Defunct shopping mall in Massachusetts

Swansea Mall was a regional shopping mall located in Swansea, Massachusetts. It served the Southeastern Massachusetts area. Located off Exit 3 of I-195, the building is situated at the intersection of U.S. Route 6 and Massachusetts Route 118, on Swansea Mall Drive. It had three out-parcel buildings: a Walmart building behind the mall, a former Toys "R" Us, and a shared PriceRite (closed in 2020) and Dollar Tree (formerly a Service Merchandise). The Swansea Crossings shopping plaza, a traditional strip mall added to compliment the Swansea Mall in the 1980s, is located across Route 118 and is currently anchored by a Tractor Supply Company. The mall closed permanently on March 31, 2019. It was purchased by Anagnost Companies in May 2019 at auction.

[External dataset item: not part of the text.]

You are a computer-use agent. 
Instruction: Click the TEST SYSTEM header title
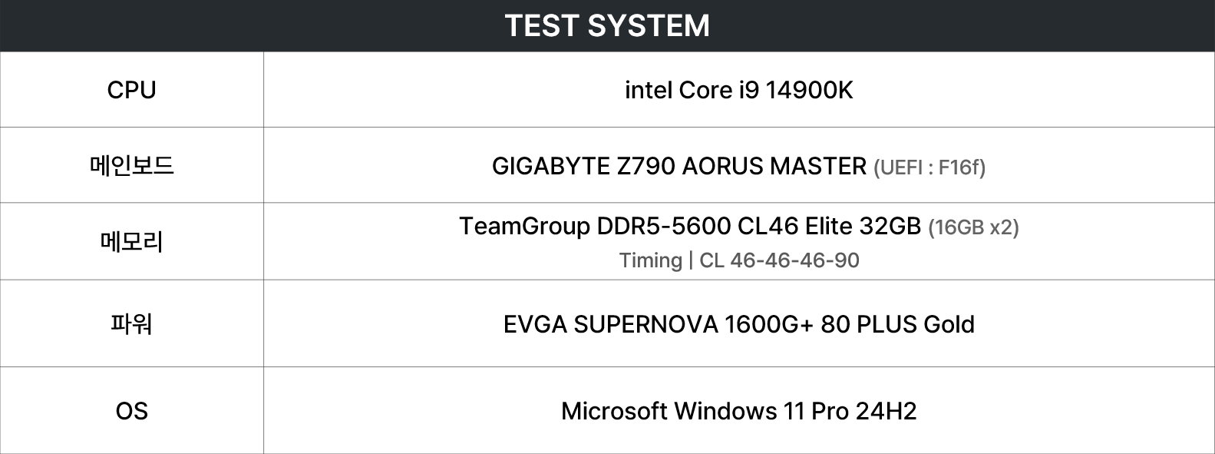pos(607,25)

After multiple false starts, conversion of the indoor mall into an outward-facing strip mall began in 2021 and was completed in 2023; the property was renamed to Swansea Center to reflect the renovation. Despite recent redevelopment, the site continues to sit mostly vacant.

==History==
In 1970, the newly-merged Arlen Realty and Development Corporation began an expansion of their regional mall division in the South Coast of Massachusetts by opening the North Dartmouth Mall in 1971 in Dartmouth, Massachusetts. Following the initial success of the North Dartmouth Mall, Arlen sought to expand to other underserved markets in Bristol County, Massachusetts. The town of Swansea, Massachusetts, was determined to have enough market potential to justify the construction of a regional mall near the junction of Massachusetts Route 118 and Route 6. The location was preferred for its proximity to Interstate 195, and was situated between the cities of Fall River and Providence, Rhode Island. Construction on the Swansea Mall would begin during March 1974.

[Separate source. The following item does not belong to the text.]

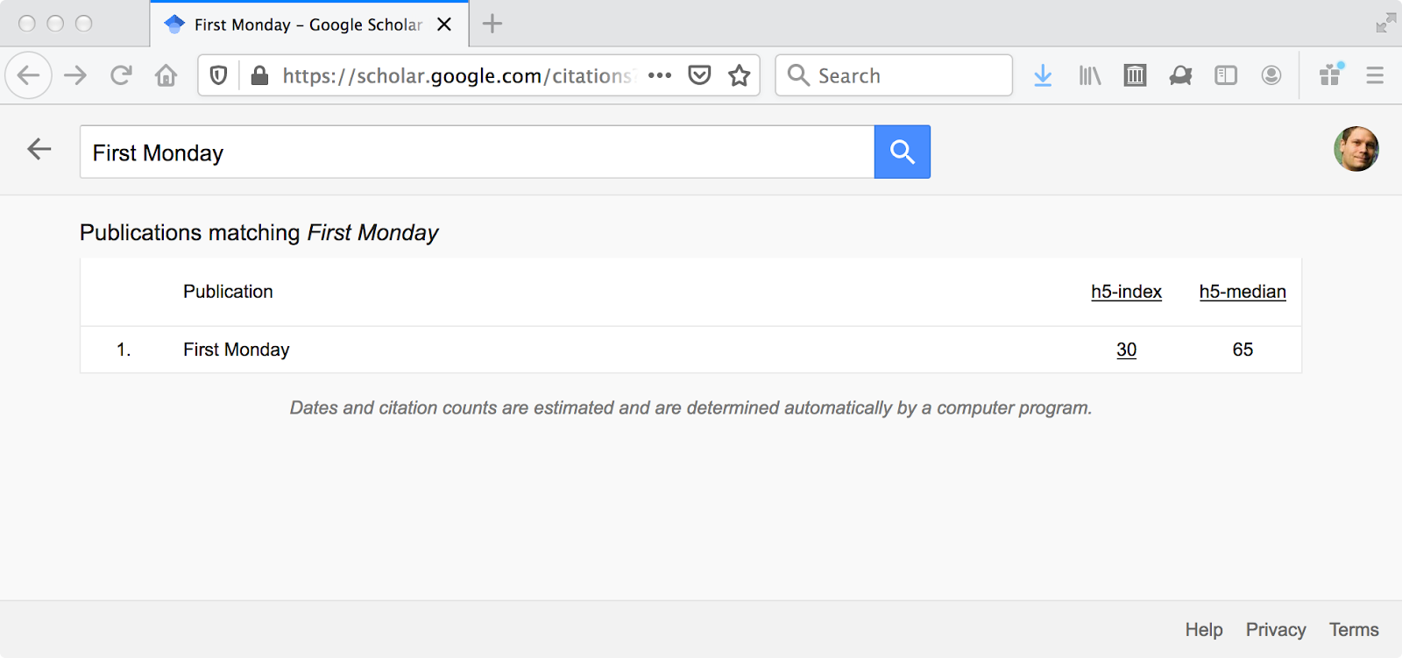Click the Google Scholar back arrow

(39, 149)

=== Construction riots ===
During construction of the mall, there were issues between union and non-union workers that led to multiple fights between the sides and several injuries. Tensions arose when local unions accused the general contractor of outsourcing labor to out of state non-union workers in order to reduce labor costs. On September 2, 1974, it was reported that over two-thousand unionized workers entered and vandalized the construction site to protest the ongoing project. Several violent altercations occurred between law enforcement and the unionized laborers; five police officers and five union workers were injured during the riot.

Despite the large congregation of rioters at the scene, damages accumulated on the construction site were determined to only amount to $12,000; construction on the mall would resume a week later without issue.

=== Operations and decline ===
The Swansea Mall opened in 1975 with two anchors: Sears and Edgar Department Stores. The mall had a 4-screen movie theater. In the early 1980s, the mall expanded and added two anchors, national discount department store Caldor and Rhode Island–based department store Apex. Two out-parcels were located just south of the original mall, populated by Toys "R" Us and Service Merchandise.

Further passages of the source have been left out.